### AIM OF THE TASK
Starting from the first line, transcribe the whole listing exactly.

RECORDS SUPPLIED: Begin

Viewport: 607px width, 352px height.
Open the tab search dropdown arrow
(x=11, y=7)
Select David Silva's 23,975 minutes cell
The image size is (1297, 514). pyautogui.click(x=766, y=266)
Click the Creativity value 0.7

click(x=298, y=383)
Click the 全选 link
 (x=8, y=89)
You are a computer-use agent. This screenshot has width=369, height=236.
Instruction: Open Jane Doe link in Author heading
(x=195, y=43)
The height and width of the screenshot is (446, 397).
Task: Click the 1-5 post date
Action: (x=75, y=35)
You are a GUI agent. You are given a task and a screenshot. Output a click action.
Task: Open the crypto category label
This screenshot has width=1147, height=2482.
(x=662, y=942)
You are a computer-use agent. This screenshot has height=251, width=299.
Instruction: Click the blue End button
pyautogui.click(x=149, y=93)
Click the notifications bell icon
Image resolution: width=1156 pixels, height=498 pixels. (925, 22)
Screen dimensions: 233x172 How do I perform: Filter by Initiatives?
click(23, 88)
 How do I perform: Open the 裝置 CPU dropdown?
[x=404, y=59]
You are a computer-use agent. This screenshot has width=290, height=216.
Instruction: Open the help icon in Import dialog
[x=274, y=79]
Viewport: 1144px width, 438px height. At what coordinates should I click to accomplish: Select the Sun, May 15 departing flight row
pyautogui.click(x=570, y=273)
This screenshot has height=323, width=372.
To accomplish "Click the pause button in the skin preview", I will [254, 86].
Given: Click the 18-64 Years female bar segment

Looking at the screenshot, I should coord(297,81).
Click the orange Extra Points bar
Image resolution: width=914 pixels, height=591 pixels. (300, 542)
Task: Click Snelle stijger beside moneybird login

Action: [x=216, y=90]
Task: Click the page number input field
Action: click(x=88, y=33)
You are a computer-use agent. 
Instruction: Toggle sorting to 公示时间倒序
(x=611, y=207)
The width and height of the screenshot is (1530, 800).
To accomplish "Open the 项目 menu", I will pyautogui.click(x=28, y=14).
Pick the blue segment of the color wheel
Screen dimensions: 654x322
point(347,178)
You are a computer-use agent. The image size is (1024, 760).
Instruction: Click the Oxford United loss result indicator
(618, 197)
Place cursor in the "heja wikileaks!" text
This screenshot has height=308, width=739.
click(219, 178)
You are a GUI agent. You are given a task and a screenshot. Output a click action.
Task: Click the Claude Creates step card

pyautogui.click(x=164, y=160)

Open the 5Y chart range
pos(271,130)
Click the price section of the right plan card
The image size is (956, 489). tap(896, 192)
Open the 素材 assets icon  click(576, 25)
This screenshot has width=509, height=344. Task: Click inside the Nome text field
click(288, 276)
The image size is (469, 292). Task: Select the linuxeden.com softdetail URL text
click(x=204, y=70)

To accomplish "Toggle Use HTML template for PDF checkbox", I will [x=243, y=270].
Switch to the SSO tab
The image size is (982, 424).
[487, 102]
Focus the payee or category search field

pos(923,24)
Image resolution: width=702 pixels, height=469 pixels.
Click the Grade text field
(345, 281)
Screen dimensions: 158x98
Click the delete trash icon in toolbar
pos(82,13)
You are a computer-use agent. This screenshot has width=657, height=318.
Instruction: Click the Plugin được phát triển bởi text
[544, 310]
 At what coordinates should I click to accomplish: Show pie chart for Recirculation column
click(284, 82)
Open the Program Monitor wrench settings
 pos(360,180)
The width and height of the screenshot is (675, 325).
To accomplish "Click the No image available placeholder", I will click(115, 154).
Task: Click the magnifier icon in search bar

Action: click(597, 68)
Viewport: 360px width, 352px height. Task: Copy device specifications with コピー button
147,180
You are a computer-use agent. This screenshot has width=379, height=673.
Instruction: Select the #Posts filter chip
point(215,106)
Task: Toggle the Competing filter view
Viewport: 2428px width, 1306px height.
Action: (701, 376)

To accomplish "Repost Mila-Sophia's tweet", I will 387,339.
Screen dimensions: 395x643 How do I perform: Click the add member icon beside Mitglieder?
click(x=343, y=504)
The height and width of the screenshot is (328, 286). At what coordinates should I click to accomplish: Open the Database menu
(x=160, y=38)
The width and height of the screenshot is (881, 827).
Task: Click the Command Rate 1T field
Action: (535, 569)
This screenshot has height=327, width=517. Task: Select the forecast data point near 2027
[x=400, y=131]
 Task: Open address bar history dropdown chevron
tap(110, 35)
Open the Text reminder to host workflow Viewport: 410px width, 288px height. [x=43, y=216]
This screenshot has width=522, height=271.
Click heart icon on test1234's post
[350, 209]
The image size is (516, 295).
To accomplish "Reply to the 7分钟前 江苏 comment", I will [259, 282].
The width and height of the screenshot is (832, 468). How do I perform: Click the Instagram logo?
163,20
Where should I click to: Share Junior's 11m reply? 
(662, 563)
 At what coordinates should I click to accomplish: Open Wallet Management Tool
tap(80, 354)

RECORDS SUPPLIED: End

### WORKED SOLUTION
Viewport: 607px width, 352px height.
Open the tab search dropdown arrow
(x=11, y=7)
Select David Silva's 23,975 minutes cell
The image size is (1297, 514). pyautogui.click(x=766, y=266)
Click the Creativity value 0.7

click(x=298, y=383)
Click the 全选 link
 (x=8, y=89)
You are a computer-use agent. This screenshot has width=369, height=236.
Instruction: Open Jane Doe link in Author heading
(x=195, y=43)
The height and width of the screenshot is (446, 397).
Task: Click the 1-5 post date
Action: (x=75, y=35)
You are a GUI agent. You are given a task and a screenshot. Output a click action.
Task: Open the crypto category label
This screenshot has width=1147, height=2482.
(x=662, y=942)
You are a computer-use agent. This screenshot has height=251, width=299.
Instruction: Click the blue End button
pyautogui.click(x=149, y=93)
Click the notifications bell icon
Image resolution: width=1156 pixels, height=498 pixels. (925, 22)
Screen dimensions: 233x172 How do I perform: Filter by Initiatives?
click(23, 88)
 How do I perform: Open the 裝置 CPU dropdown?
[x=404, y=59]
You are a computer-use agent. This screenshot has width=290, height=216.
Instruction: Open the help icon in Import dialog
[x=274, y=79]
Viewport: 1144px width, 438px height. At what coordinates should I click to accomplish: Select the Sun, May 15 departing flight row
pyautogui.click(x=570, y=273)
This screenshot has height=323, width=372.
To accomplish "Click the pause button in the skin preview", I will [254, 86].
Given: Click the 18-64 Years female bar segment

Looking at the screenshot, I should coord(297,81).
Click the orange Extra Points bar
Image resolution: width=914 pixels, height=591 pixels. (300, 542)
Task: Click Snelle stijger beside moneybird login

Action: [x=216, y=90]
Task: Click the page number input field
Action: click(x=88, y=33)
You are a computer-use agent. 
Instruction: Toggle sorting to 公示时间倒序
(x=611, y=207)
The width and height of the screenshot is (1530, 800).
To accomplish "Open the 项目 menu", I will pyautogui.click(x=28, y=14).
Pick the blue segment of the color wheel
Screen dimensions: 654x322
point(347,178)
You are a computer-use agent. The image size is (1024, 760).
Instruction: Click the Oxford United loss result indicator
(618, 197)
Place cursor in the "heja wikileaks!" text
This screenshot has height=308, width=739.
click(219, 178)
You are a GUI agent. You are given a task and a screenshot. Output a click action.
Task: Click the Claude Creates step card

pyautogui.click(x=164, y=160)

Open the 5Y chart range
pos(271,130)
Click the price section of the right plan card
The image size is (956, 489). tap(896, 192)
Open the 素材 assets icon  click(576, 25)
This screenshot has width=509, height=344. Task: Click inside the Nome text field
click(288, 276)
The image size is (469, 292). Task: Select the linuxeden.com softdetail URL text
click(x=204, y=70)

To accomplish "Toggle Use HTML template for PDF checkbox", I will [x=243, y=270].
Switch to the SSO tab
The image size is (982, 424).
[487, 102]
Focus the payee or category search field

pos(923,24)
Image resolution: width=702 pixels, height=469 pixels.
Click the Grade text field
(345, 281)
Screen dimensions: 158x98
Click the delete trash icon in toolbar
pos(82,13)
You are a computer-use agent. This screenshot has width=657, height=318.
Instruction: Click the Plugin được phát triển bởi text
[544, 310]
 At what coordinates should I click to accomplish: Show pie chart for Recirculation column
click(284, 82)
Open the Program Monitor wrench settings
 pos(360,180)
The width and height of the screenshot is (675, 325).
To accomplish "Click the No image available placeholder", I will click(115, 154).
Task: Click the magnifier icon in search bar

Action: click(597, 68)
Viewport: 360px width, 352px height. Task: Copy device specifications with コピー button
147,180
You are a computer-use agent. This screenshot has width=379, height=673.
Instruction: Select the #Posts filter chip
point(215,106)
Task: Toggle the Competing filter view
Viewport: 2428px width, 1306px height.
Action: (701, 376)

To accomplish "Repost Mila-Sophia's tweet", I will 387,339.
Screen dimensions: 395x643 How do I perform: Click the add member icon beside Mitglieder?
click(x=343, y=504)
The height and width of the screenshot is (328, 286). At what coordinates should I click to accomplish: Open the Database menu
(x=160, y=38)
The width and height of the screenshot is (881, 827).
Task: Click the Command Rate 1T field
Action: (535, 569)
This screenshot has height=327, width=517. Task: Select the forecast data point near 2027
[x=400, y=131]
 Task: Open address bar history dropdown chevron
tap(110, 35)
Open the Text reminder to host workflow Viewport: 410px width, 288px height. [x=43, y=216]
This screenshot has width=522, height=271.
Click heart icon on test1234's post
[350, 209]
The image size is (516, 295).
To accomplish "Reply to the 7分钟前 江苏 comment", I will [259, 282].
The width and height of the screenshot is (832, 468). How do I perform: Click the Instagram logo?
163,20
Where should I click to: Share Junior's 11m reply? 
(662, 563)
 At what coordinates should I click to accomplish: Open Wallet Management Tool
tap(80, 354)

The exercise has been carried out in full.